I Narrows sono una band che si divide tra Seattle e il Regno Unito e che racchiude componenti di diverse altre bands, tra cui il singer Dave Verellen dei Botch.
Manco a dirlo suonano hardcore, con influenze noise e metal, chitarre dissonanti, voce dilaniata/dilaniante.
Il presente “New Distances” è il loro debutto e ha quale pregio maggiore una certa linearità compositiva, che non cerca a tutti i costi di impressionare con violenza e livore sonico, ma sa concentrarsi su strutture che vanno dritto al sodo, asciutte, dove il batterista, ad esempio, non cerca di fare il funambolo, ma picchia sodo e basta.
Altro pregio è la durata non troppo lunga del disco, diciamo la durata “giusta”.
Di converso però l’ascolto non impressiona, lascia un senso di incompiuto, come se la band, e il suo songwriting, si prendesse troppe pause, che non sono solo dovute a momenti strumentali, come la placida e lisergica “A Restoraton Effort” oppure buona parte di “The Fourragere”.
Il senso di quello che sto dicendo è che questo disco si lascia ascoltare piacevolmente, e questo, per un disco hardcore, più che un pregio suona quasi come un difetto, perché l’hardcore non va d’accordo con la parola piacere; l’hardcore deve disturbare, quando l’ascolti deve essere un cazzotto in faccia, un calcio nelle palle, deve dare fastidio, deve scorticare i nervi.
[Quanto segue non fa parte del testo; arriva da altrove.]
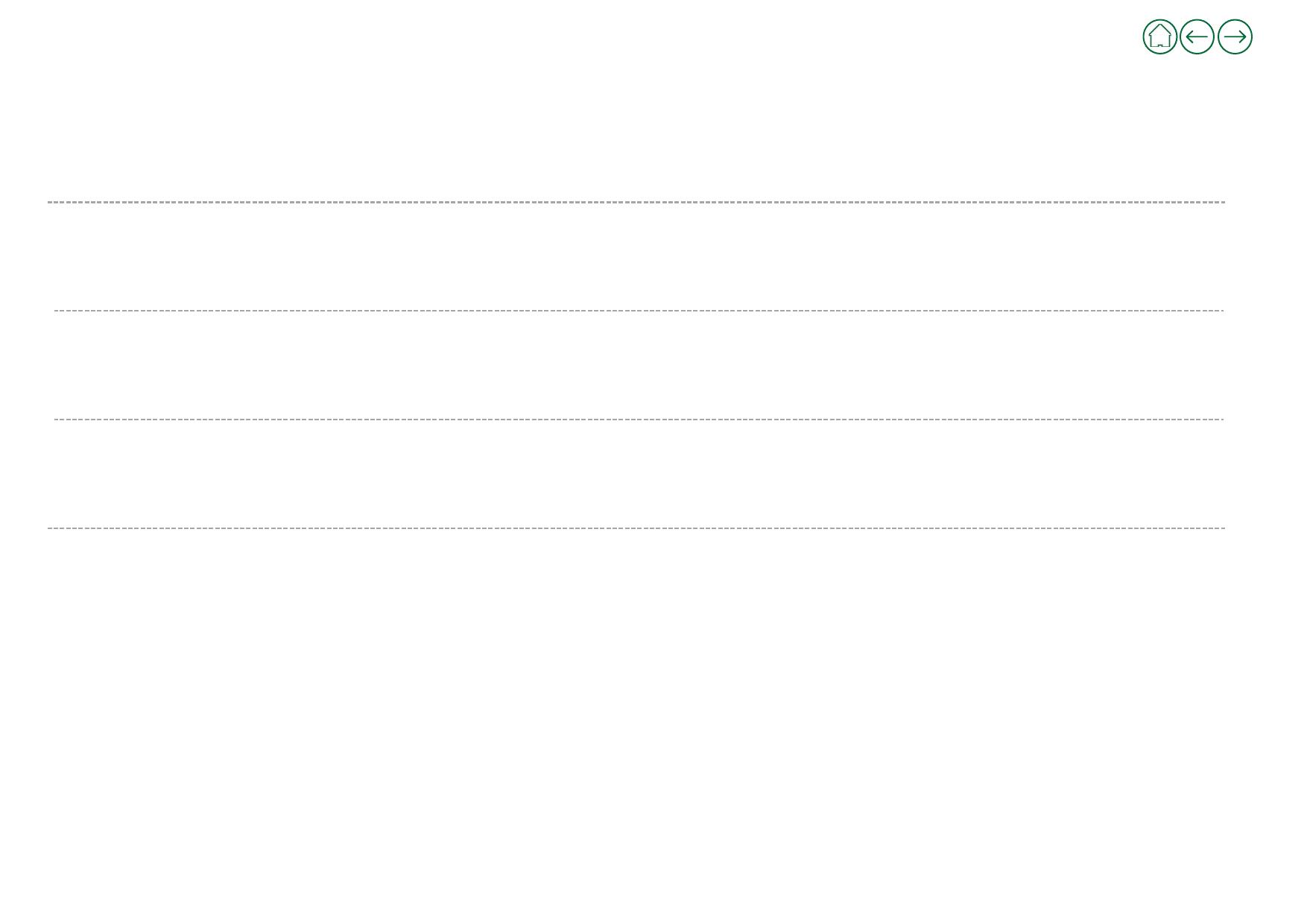Click the left arrow to go back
Pregio o difetto che sia, ho ascoltato questo disco quattro volte di fila e, se da un lato non mi ha lasciato particolari sensazioni, dall’altro mi è venuta voglia di ascoltarlo ancora
Resta il fatto che questo disco non aggiunge nulla al contesto musicale di riferimento, il che lo confina nell’alveo del “nulla di che”.